▶ [Task directions]: Rewrite the lines below with "Package Explorer" swapped for "Project Explorer" and nothing else altered. Omit the pictures from your version.

Word and element pointing entries:

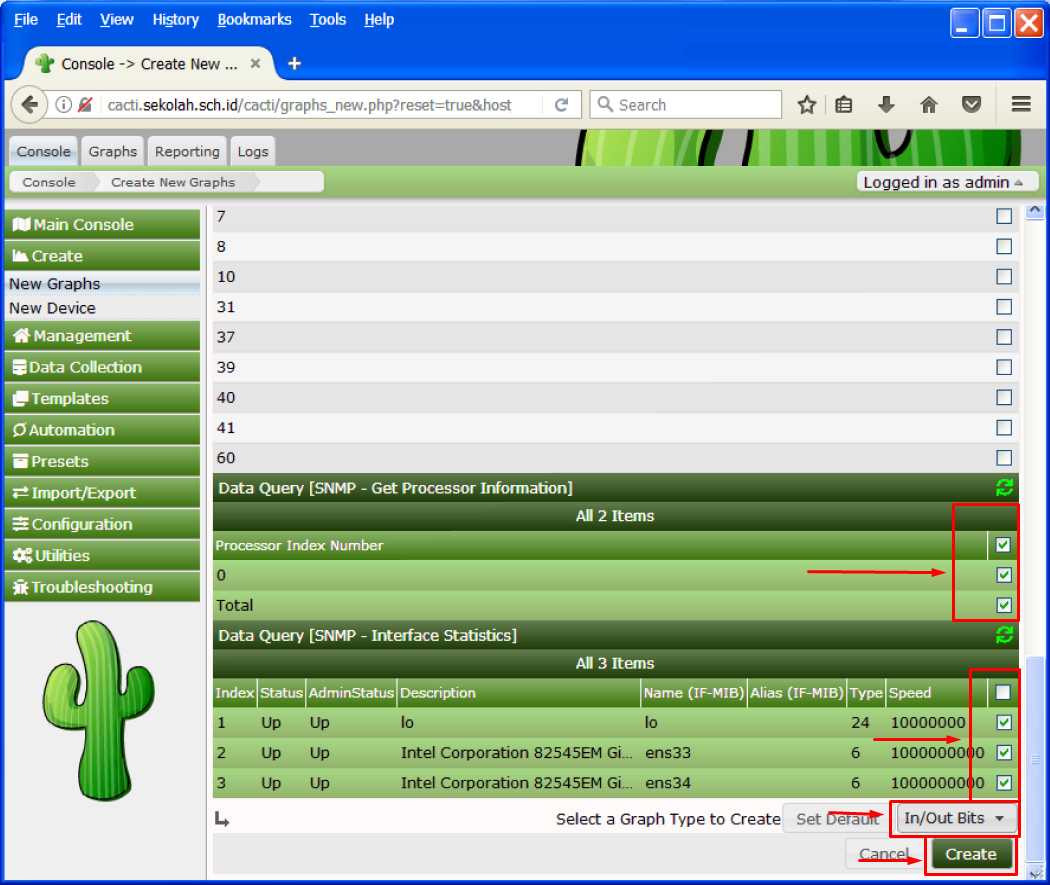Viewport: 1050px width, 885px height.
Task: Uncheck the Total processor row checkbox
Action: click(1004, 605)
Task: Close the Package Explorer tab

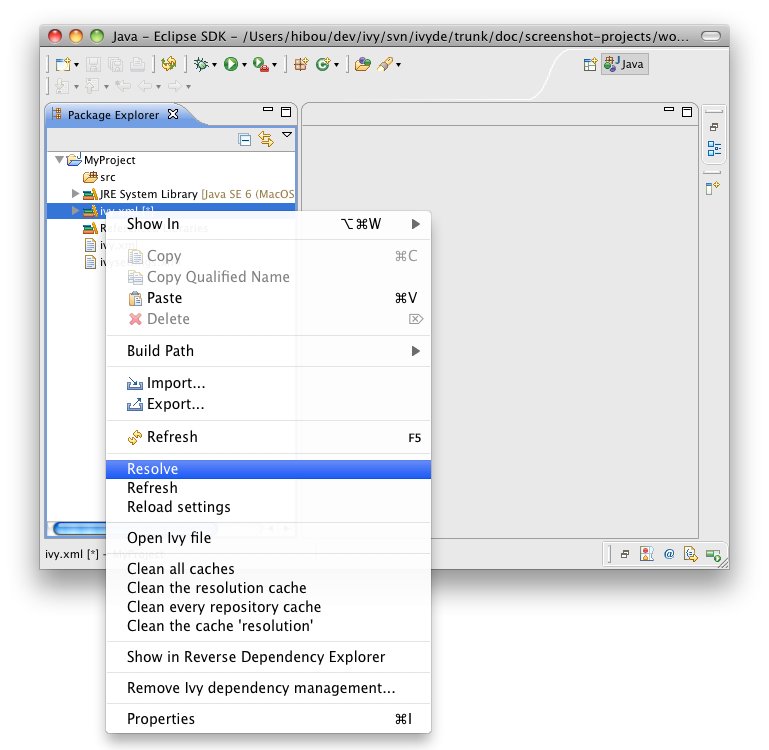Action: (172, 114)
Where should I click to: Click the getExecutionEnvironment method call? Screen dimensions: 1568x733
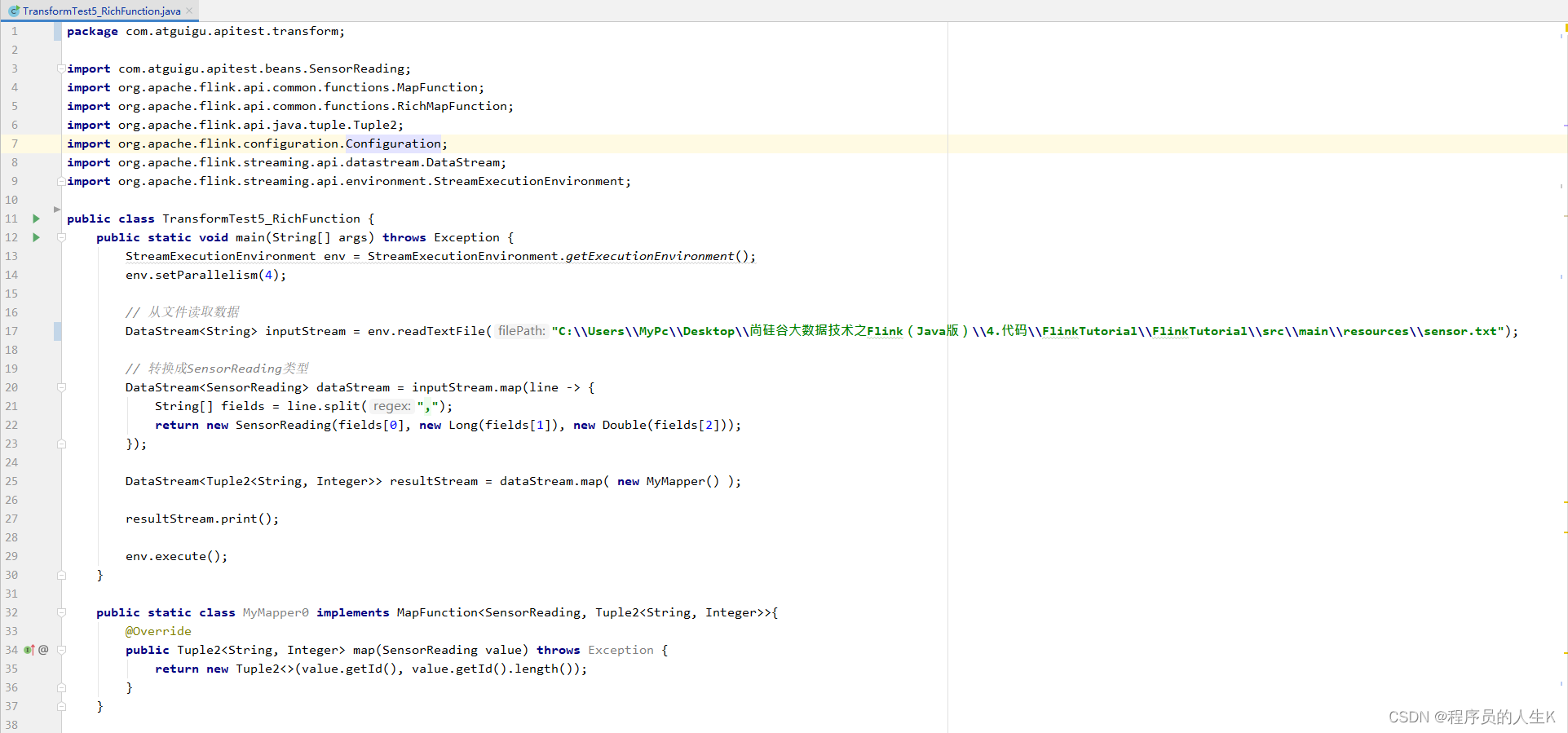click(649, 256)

▶ [Output for this task]:
Viewport: 1050px width, 885px height.
Task: Uncheck the Total processor row checkbox
Action: click(1004, 605)
Task: Close the Project Explorer tab

Action: (172, 114)
Where should I click to: Click the getExecutionEnvironment method call? Screen dimensions: 1568x733
click(649, 256)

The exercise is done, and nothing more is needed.